-- Records start --

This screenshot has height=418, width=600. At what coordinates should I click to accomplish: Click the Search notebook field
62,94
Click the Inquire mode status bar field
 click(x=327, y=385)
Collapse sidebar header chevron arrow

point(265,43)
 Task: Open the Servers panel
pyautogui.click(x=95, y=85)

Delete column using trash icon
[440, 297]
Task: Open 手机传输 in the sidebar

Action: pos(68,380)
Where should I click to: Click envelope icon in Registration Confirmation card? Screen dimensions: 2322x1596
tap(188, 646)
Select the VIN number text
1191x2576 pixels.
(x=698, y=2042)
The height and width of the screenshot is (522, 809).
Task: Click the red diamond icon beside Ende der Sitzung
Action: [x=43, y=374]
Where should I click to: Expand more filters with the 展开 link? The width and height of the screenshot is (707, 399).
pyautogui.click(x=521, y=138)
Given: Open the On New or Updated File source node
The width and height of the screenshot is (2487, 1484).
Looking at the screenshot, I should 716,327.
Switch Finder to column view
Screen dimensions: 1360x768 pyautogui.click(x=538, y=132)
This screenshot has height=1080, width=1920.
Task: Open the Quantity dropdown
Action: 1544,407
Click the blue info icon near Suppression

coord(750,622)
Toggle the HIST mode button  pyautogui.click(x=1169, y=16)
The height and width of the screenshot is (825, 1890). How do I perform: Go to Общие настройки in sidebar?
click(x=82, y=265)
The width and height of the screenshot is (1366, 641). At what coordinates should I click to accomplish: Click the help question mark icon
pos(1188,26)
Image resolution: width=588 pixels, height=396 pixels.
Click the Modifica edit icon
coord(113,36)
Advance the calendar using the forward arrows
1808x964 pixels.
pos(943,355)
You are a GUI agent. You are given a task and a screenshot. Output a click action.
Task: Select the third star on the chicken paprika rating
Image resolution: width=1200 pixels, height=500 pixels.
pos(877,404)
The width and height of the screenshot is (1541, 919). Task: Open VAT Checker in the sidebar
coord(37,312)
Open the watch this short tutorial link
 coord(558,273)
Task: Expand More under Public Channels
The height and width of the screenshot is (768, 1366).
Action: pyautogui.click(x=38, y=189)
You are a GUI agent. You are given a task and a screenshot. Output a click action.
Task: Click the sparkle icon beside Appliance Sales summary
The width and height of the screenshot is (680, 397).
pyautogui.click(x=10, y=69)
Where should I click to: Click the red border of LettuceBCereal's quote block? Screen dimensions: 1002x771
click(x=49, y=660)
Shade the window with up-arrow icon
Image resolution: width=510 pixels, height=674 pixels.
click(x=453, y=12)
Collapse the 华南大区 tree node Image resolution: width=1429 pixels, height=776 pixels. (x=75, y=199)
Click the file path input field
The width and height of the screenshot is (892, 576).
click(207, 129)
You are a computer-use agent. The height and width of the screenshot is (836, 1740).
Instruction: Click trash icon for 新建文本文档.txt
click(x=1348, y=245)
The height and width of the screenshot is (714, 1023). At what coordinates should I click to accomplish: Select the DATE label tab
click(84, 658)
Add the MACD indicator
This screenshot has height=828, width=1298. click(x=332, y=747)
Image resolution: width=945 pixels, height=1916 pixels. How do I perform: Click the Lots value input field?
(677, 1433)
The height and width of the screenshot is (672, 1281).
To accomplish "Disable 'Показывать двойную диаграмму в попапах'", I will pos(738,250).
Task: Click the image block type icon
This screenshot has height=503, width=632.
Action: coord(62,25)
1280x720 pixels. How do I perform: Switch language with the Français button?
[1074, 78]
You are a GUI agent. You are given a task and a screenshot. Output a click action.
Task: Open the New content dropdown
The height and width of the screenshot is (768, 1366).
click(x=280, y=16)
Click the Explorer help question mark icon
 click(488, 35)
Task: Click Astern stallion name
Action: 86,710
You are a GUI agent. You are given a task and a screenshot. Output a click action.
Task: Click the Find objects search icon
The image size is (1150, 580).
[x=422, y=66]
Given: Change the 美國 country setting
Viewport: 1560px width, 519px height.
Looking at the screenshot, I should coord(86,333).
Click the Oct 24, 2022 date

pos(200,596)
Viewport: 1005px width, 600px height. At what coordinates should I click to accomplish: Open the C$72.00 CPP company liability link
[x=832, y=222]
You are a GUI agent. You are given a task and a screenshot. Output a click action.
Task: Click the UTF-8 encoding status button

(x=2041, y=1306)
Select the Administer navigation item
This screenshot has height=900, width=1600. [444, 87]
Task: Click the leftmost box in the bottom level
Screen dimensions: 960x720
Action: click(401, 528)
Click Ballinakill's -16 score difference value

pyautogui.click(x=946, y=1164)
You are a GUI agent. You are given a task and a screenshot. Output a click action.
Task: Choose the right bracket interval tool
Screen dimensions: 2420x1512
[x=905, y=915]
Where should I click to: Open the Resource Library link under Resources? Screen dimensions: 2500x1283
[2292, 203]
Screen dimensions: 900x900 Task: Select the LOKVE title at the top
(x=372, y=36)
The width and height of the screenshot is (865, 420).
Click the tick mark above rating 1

-- Records end --

● Task to carry out: Revise all of the lines above so that every "sidebar" becomes "side panel", leaving everything else unchanged.

● Output:
This screenshot has height=418, width=600. At what coordinates should I click to accomplish: Click the Search notebook field
62,94
Click the Inquire mode status bar field
 click(x=327, y=385)
Collapse side panel header chevron arrow

point(265,43)
 Task: Open the Servers panel
pyautogui.click(x=95, y=85)

Delete column using trash icon
[440, 297]
Task: Open 手机传输 in the side panel

Action: pos(68,380)
Where should I click to: Click envelope icon in Registration Confirmation card? Screen dimensions: 2322x1596
tap(188, 646)
Select the VIN number text
1191x2576 pixels.
(x=698, y=2042)
The height and width of the screenshot is (522, 809).
Task: Click the red diamond icon beside Ende der Sitzung
Action: [x=43, y=374]
Where should I click to: Expand more filters with the 展开 link? The width and height of the screenshot is (707, 399).
pyautogui.click(x=521, y=138)
Given: Open the On New or Updated File source node
The width and height of the screenshot is (2487, 1484).
Looking at the screenshot, I should 716,327.
Switch Finder to column view
Screen dimensions: 1360x768 pyautogui.click(x=538, y=132)
This screenshot has height=1080, width=1920.
Task: Open the Quantity dropdown
Action: 1544,407
Click the blue info icon near Suppression

coord(750,622)
Toggle the HIST mode button  pyautogui.click(x=1169, y=16)
The height and width of the screenshot is (825, 1890). How do I perform: Go to Общие настройки in side panel?
click(x=82, y=265)
The width and height of the screenshot is (1366, 641). At what coordinates should I click to accomplish: Click the help question mark icon
pos(1188,26)
Image resolution: width=588 pixels, height=396 pixels.
Click the Modifica edit icon
coord(113,36)
Advance the calendar using the forward arrows
1808x964 pixels.
pos(943,355)
You are a GUI agent. You are given a task and a screenshot. Output a click action.
Task: Select the third star on the chicken paprika rating
Image resolution: width=1200 pixels, height=500 pixels.
pos(877,404)
The width and height of the screenshot is (1541, 919). Task: Open VAT Checker in the side panel
coord(37,312)
Open the watch this short tutorial link
 coord(558,273)
Task: Expand More under Public Channels
The height and width of the screenshot is (768, 1366).
Action: pyautogui.click(x=38, y=189)
You are a GUI agent. You are given a task and a screenshot. Output a click action.
Task: Click the sparkle icon beside Appliance Sales summary
The width and height of the screenshot is (680, 397).
pyautogui.click(x=10, y=69)
Where should I click to: Click the red border of LettuceBCereal's quote block? Screen dimensions: 1002x771
click(x=49, y=660)
Shade the window with up-arrow icon
Image resolution: width=510 pixels, height=674 pixels.
click(x=453, y=12)
Collapse the 华南大区 tree node Image resolution: width=1429 pixels, height=776 pixels. (x=75, y=199)
Click the file path input field
The width and height of the screenshot is (892, 576).
click(207, 129)
You are a computer-use agent. The height and width of the screenshot is (836, 1740).
Instruction: Click trash icon for 新建文本文档.txt
click(x=1348, y=245)
The height and width of the screenshot is (714, 1023). At what coordinates should I click to accomplish: Select the DATE label tab
click(84, 658)
Add the MACD indicator
This screenshot has height=828, width=1298. click(x=332, y=747)
Image resolution: width=945 pixels, height=1916 pixels. How do I perform: Click the Lots value input field?
(677, 1433)
The height and width of the screenshot is (672, 1281).
To accomplish "Disable 'Показывать двойную диаграмму в попапах'", I will pos(738,250).
Task: Click the image block type icon
This screenshot has height=503, width=632.
Action: coord(62,25)
1280x720 pixels. How do I perform: Switch language with the Français button?
[1074, 78]
You are a GUI agent. You are given a task and a screenshot. Output a click action.
Task: Open the New content dropdown
The height and width of the screenshot is (768, 1366).
click(x=280, y=16)
Click the Explorer help question mark icon
 click(488, 35)
Task: Click Astern stallion name
Action: 86,710
You are a GUI agent. You are given a task and a screenshot. Output a click action.
Task: Click the Find objects search icon
The image size is (1150, 580).
[x=422, y=66]
Given: Change the 美國 country setting
Viewport: 1560px width, 519px height.
Looking at the screenshot, I should coord(86,333).
Click the Oct 24, 2022 date

pos(200,596)
Viewport: 1005px width, 600px height. At what coordinates should I click to accomplish: Open the C$72.00 CPP company liability link
[x=832, y=222]
You are a GUI agent. You are given a task and a screenshot. Output a click action.
Task: Click the UTF-8 encoding status button

(x=2041, y=1306)
Select the Administer navigation item
This screenshot has height=900, width=1600. [444, 87]
Task: Click the leftmost box in the bottom level
Screen dimensions: 960x720
Action: click(401, 528)
Click Ballinakill's -16 score difference value

pyautogui.click(x=946, y=1164)
You are a GUI agent. You are given a task and a screenshot. Output a click action.
Task: Choose the right bracket interval tool
Screen dimensions: 2420x1512
[x=905, y=915]
Where should I click to: Open the Resource Library link under Resources? Screen dimensions: 2500x1283
[2292, 203]
Screen dimensions: 900x900 Task: Select the LOKVE title at the top
(x=372, y=36)
The width and height of the screenshot is (865, 420).
Click the tick mark above rating 1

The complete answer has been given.